Providing access to small information resources such as pamphlets has been an issue in libraries for many years. Catalogs, both online and offline, have been limited to more "weighty" things such as books and periodicals. Pamphlets, local newsletters, newspaper clippings and other small items have been placed in vertical file collections or special shelves behind the reference desk. Providing patron access has been limited to subject heading file folders in the vertical file collection, information sheets/bibliographies, or general subject heading cards in the card cataloging directing patrons to vertical file folders. Cataloging these materials has been considered too time consuming, too costly and too difficult.

WHY?

The State Library of Kansas has been cataloging pamphlets, newsletters, single sheet bulletins and even a few post cards for years. Most all of these titles have been Kansas state government publications. Initially we cataloged pamphlets because we had to! State law required that the State Library acquire and make available state government publications, big and small, to the people of Kansas. But through the years we've come to the realization that the size of an item is not always the issue when it comes to information resources.

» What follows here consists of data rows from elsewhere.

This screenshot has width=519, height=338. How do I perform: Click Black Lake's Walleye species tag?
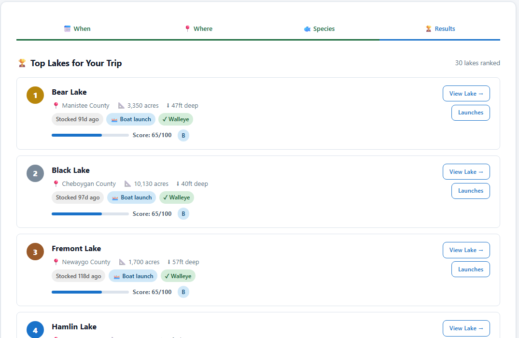pos(176,197)
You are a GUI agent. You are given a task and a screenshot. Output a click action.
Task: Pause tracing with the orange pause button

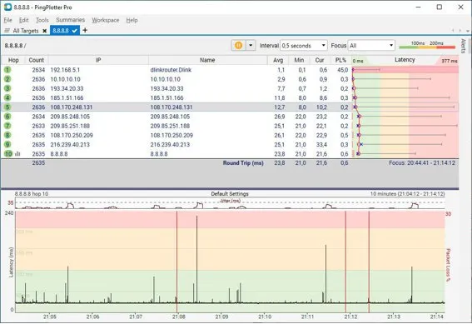click(x=238, y=46)
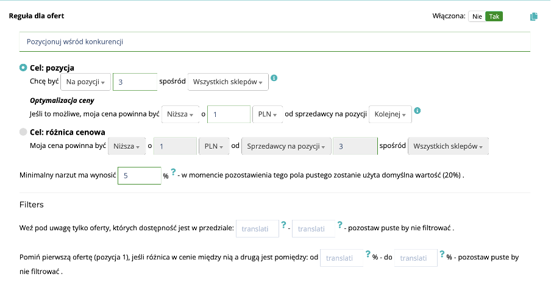Click info icon next to Wszystkich sklepów
This screenshot has height=296, width=551.
[x=274, y=78]
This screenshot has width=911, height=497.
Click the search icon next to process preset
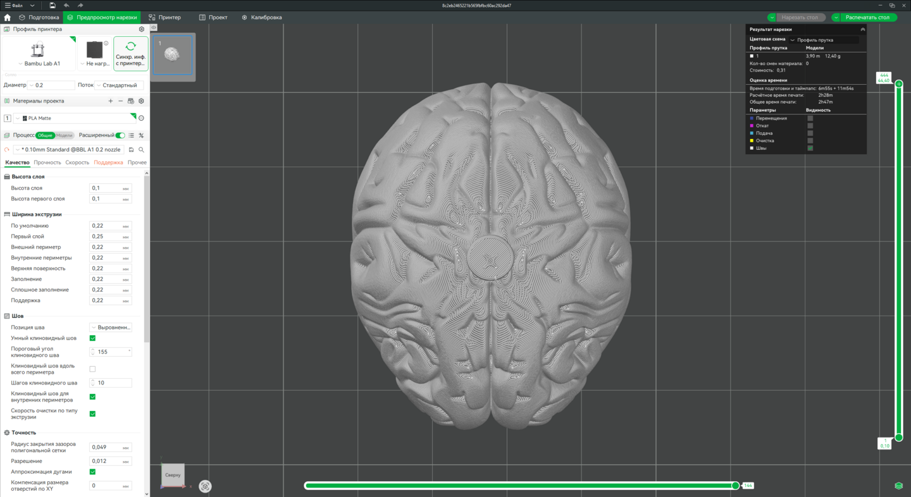tap(141, 150)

A few years ago we tracked which Kansas state document titles were the biggest lenders on interlibrary loan from our library. Within the top ten were seven pamphlets or monographic pamphlet series. Among these was a pamphlet issued by Emporia State University on date rape, information circulars issued by KSU's Cooperative Extension Service on everything from raising ostriches to dealing with the terrible twos in children, and a sheet issued by the Kansas Department of Social and Rehabilitation Services on shaken baby syndrome. Another popular ILL lender were the articles that we individually catalog (i.e. analytically cataloged) from the Kansas State Historical Society's journal, Kansas History.

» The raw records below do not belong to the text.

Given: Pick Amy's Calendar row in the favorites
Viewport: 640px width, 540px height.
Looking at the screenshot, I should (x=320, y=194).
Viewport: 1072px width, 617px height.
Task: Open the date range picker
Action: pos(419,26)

Pamphlets, articles, newspaper clippings, local newsletters and similar material often tend to be more timely than books. They are easily published at local print shops or on personal computers and show up long before books do on pertinent topics. They usually come free of charge (and sometimes in bulk!). They can be good resources for local information, describing community social service programs, events in local history and current events (such as festivals and ethnic celebrations) that people might be interested in knowing about years from now. They are often more specific in scope than books. For example a booklet on date rape might have as much information in it as a chapter on the same topic in a book on violent crimes. But the booklet, recently published, might contain more current crime statistics and have a more up-to-date bibliography in the back.

HOW?

The big problem is how to provide access to these smaller items in a way that is helpful to library patrons and easy on library staff and the library's budget. Eleven years ago the State Library joined an online library consortium and we saw a way to provide better access in a quick, easy manner. We began entering short original records for non-Kansas document pamphlets in our catalog with minimal MARC Format data. We avoided using OCLC and kept things as simple as possible.

EXAMPLES

The following are examples of records from the ATLAS catalog, showing different ways to enter simple online records in a local online catalog:

SAMPLE RECORD NO. 1 is an individual record cataloged for one pamphlet. This is a fairly simple record and was put up in a short amount of time.

SAMPLE RECORD NO. 2 is what we call a Collective Pamphlet Record. This record was input by the Kansas State Historical Society. A collection of pamphlets about the same subject or issued by the same organization are put in a file folder. A "generic" title is given to the folder and the folder is cataloged with added titles inserted for each pamphlet.

SAMPLE RECORD NO. 3 is another example of a Collective Pamphlet Record. This record was input by the State Library. The various pamphlets are added to a contents note field instead of adding each one individually.